WHAT TO PRODUCE: The entries are to be written out word for word, with their images left out.

TASK MATERIAL:
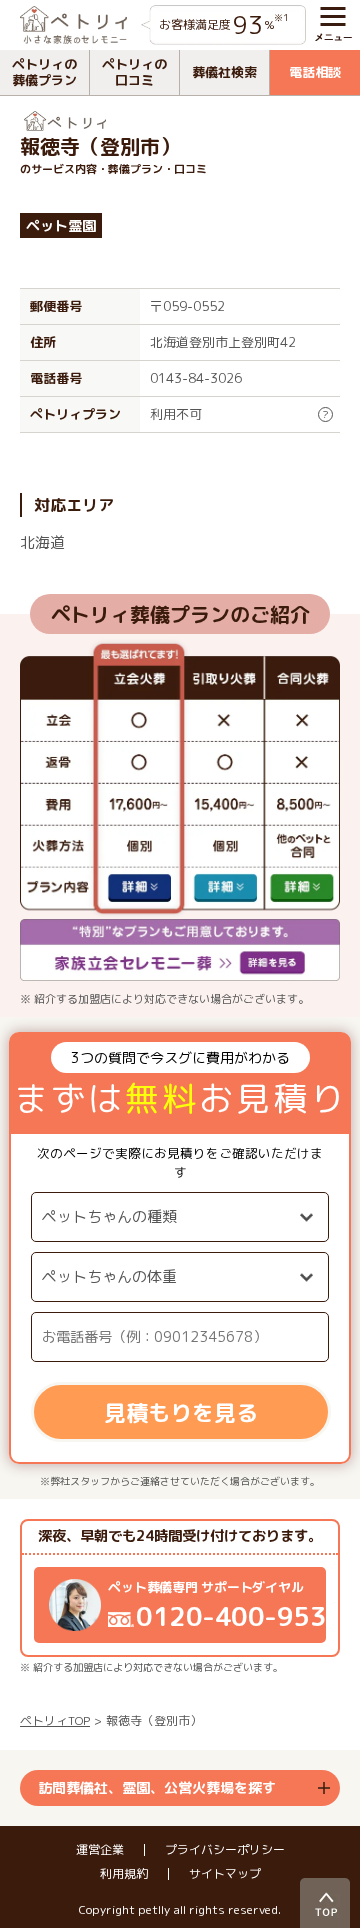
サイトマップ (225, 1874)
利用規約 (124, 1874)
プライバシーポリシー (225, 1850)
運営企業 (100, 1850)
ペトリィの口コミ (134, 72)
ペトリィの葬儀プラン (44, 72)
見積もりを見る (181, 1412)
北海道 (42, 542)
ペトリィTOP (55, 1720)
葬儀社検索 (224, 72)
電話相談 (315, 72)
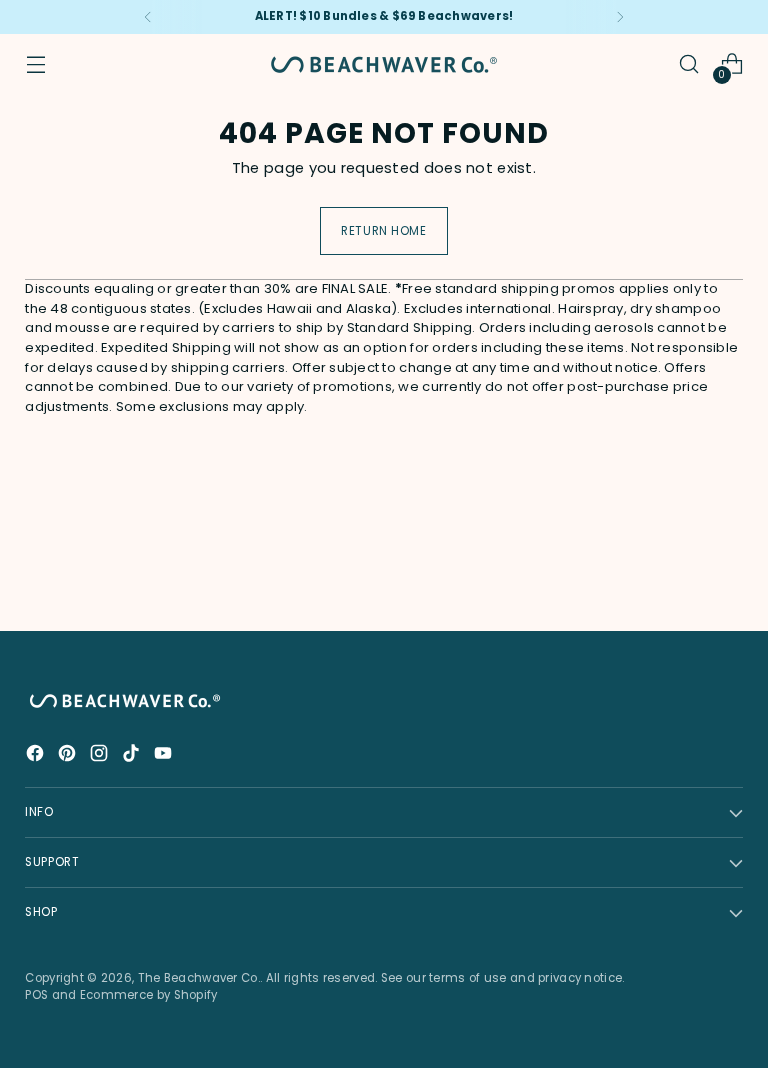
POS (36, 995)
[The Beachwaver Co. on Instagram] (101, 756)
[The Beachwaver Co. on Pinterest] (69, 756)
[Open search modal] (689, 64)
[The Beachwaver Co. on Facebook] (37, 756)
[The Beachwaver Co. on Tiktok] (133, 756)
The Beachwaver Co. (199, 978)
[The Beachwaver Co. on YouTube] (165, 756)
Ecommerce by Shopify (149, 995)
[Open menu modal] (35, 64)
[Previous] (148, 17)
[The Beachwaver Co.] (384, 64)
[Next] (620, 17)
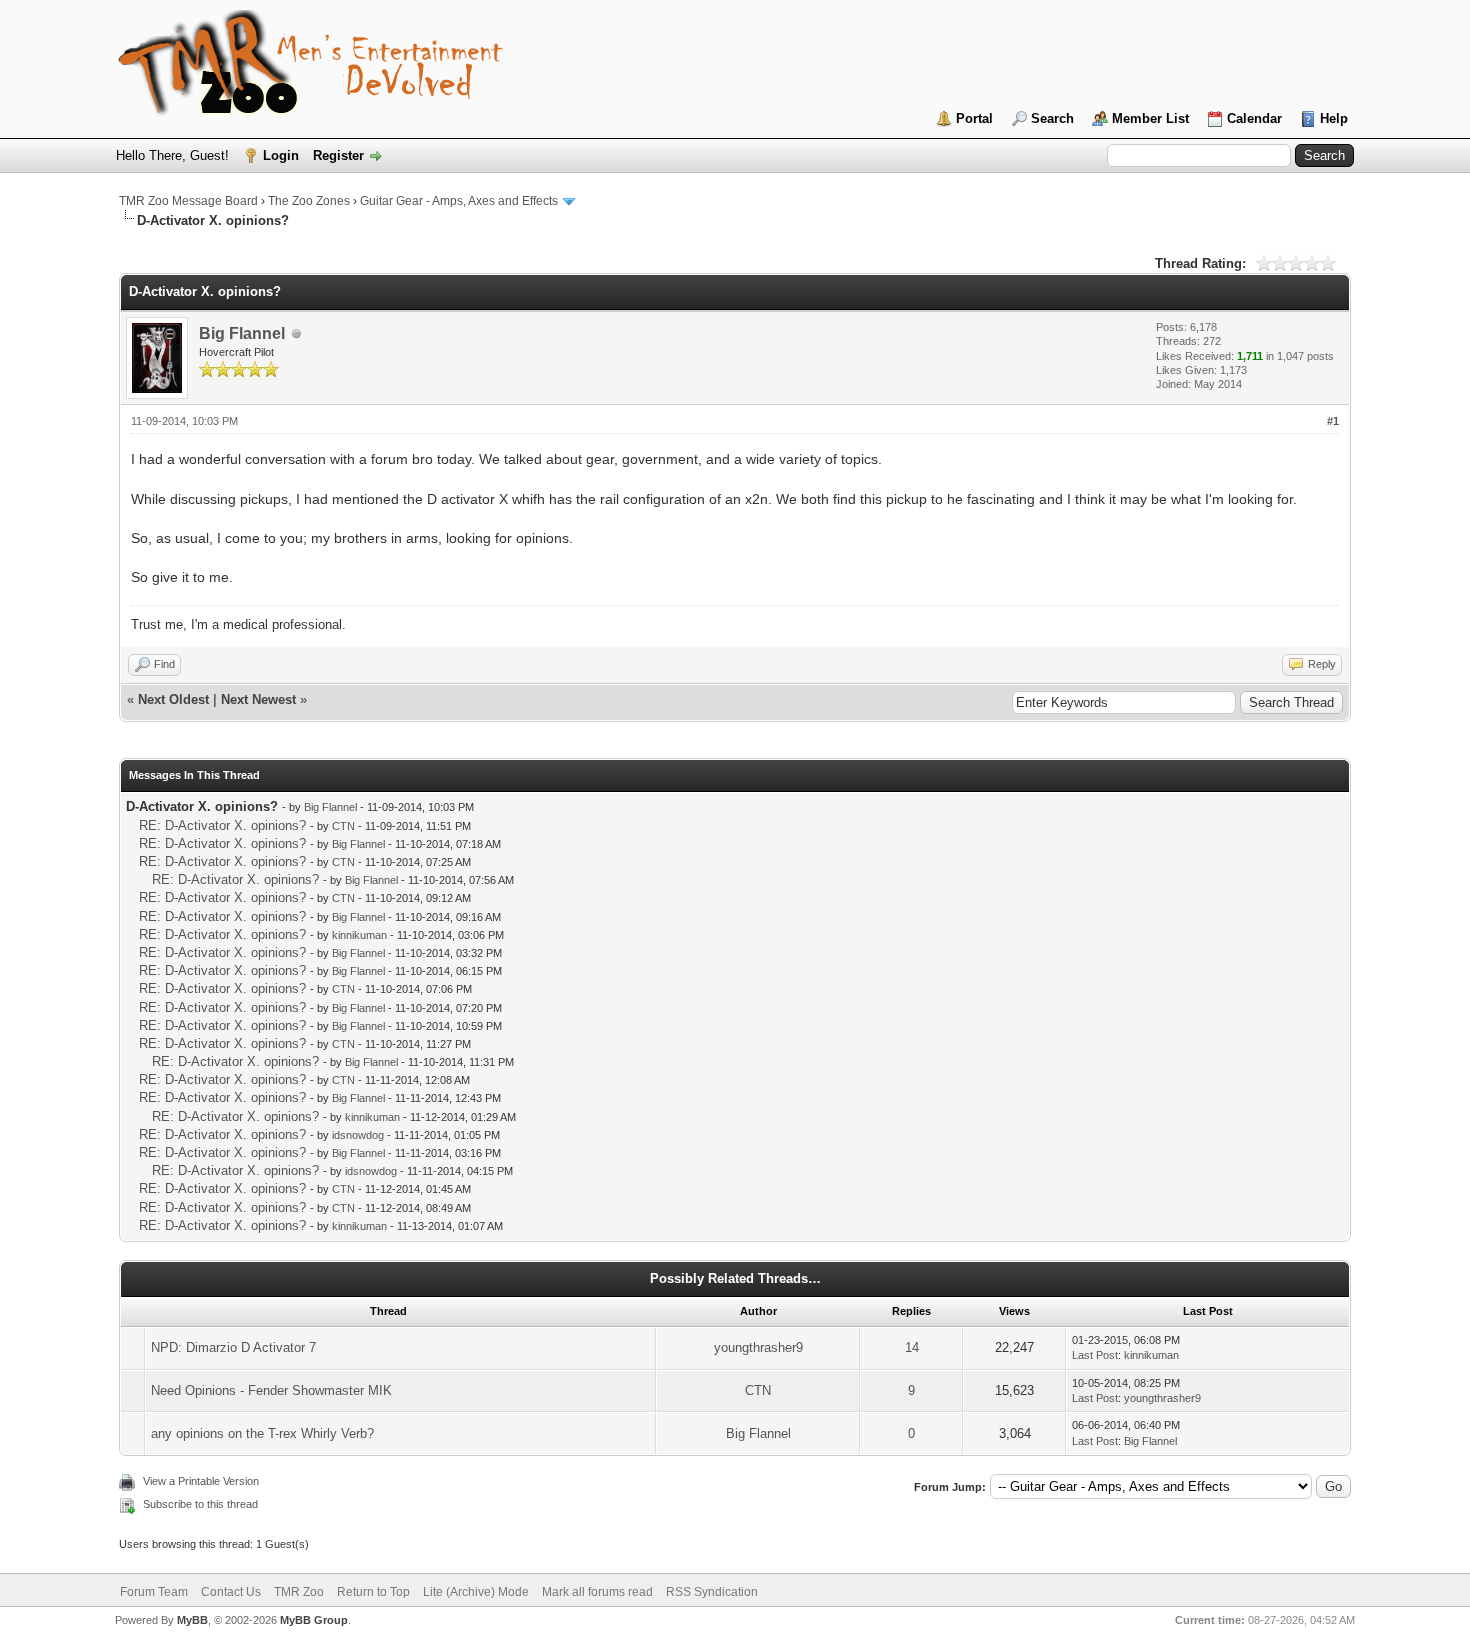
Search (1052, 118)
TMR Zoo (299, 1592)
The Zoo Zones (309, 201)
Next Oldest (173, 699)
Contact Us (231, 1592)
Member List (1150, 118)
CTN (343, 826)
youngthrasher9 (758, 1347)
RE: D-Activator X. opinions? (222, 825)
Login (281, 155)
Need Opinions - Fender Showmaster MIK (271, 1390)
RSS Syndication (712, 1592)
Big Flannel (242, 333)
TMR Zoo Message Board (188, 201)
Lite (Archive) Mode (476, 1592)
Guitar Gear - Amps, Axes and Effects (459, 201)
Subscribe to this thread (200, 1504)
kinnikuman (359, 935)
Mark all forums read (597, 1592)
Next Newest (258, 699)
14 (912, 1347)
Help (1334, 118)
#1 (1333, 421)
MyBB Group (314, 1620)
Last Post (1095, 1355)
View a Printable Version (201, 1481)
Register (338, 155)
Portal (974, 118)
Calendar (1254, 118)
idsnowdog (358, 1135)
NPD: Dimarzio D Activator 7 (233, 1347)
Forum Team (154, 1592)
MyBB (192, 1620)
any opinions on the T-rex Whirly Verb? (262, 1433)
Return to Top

SOLUTION FOR THIS TASK:
サイトマップ (225, 1874)
利用規約 (124, 1874)
プライバシーポリシー (225, 1850)
運営企業 (100, 1850)
ペトリィの口コミ (134, 72)
ペトリィの葬儀プラン (44, 72)
見積もりを見る (181, 1412)
北海道 (42, 542)
ペトリィTOP (55, 1720)
葬儀社検索 (224, 72)
電話相談 (315, 72)
POS (36, 995)
[The Beachwaver Co. on Instagram] (101, 756)
[The Beachwaver Co. on Pinterest] (69, 756)
[Open search modal] (689, 64)
[The Beachwaver Co. on Facebook] (37, 756)
[The Beachwaver Co. on Tiktok] (133, 756)
The Beachwaver Co. (199, 978)
[The Beachwaver Co. on YouTube] (165, 756)
Ecommerce by Shopify (149, 995)
[Open menu modal] (35, 64)
[Previous] (148, 17)
[The Beachwaver Co.] (384, 64)
[Next] (620, 17)
Search (1052, 118)
TMR Zoo (299, 1592)
The Zoo Zones (309, 201)
Next Oldest (173, 699)
Contact Us (231, 1592)
Member List (1150, 118)
CTN (343, 826)
youngthrasher9 (758, 1347)
RE: D-Activator X. opinions? (222, 825)
Login (281, 155)
Need Opinions - Fender Showmaster MIK (271, 1390)
RSS Syndication (712, 1592)
Big Flannel (242, 333)
TMR Zoo Message Board (188, 201)
Lite (Archive) Mode (476, 1592)
Guitar Gear - Amps, Axes and Effects (459, 201)
Subscribe to this thread (200, 1504)
kinnikuman (359, 935)
Mark all forums read (597, 1592)
Next Newest (258, 699)
14 (912, 1347)
Help (1334, 118)
#1 (1333, 421)
MyBB Group (314, 1620)
Last Post (1095, 1355)
View a Printable Version (201, 1481)
Register (338, 155)
Portal (974, 118)
Calendar (1254, 118)
idsnowdog (358, 1135)
NPD: Dimarzio D Activator 7 (233, 1347)
Forum Team (154, 1592)
MyBB (192, 1620)
any opinions on the T-rex Whirly Verb? (262, 1433)
Return to Top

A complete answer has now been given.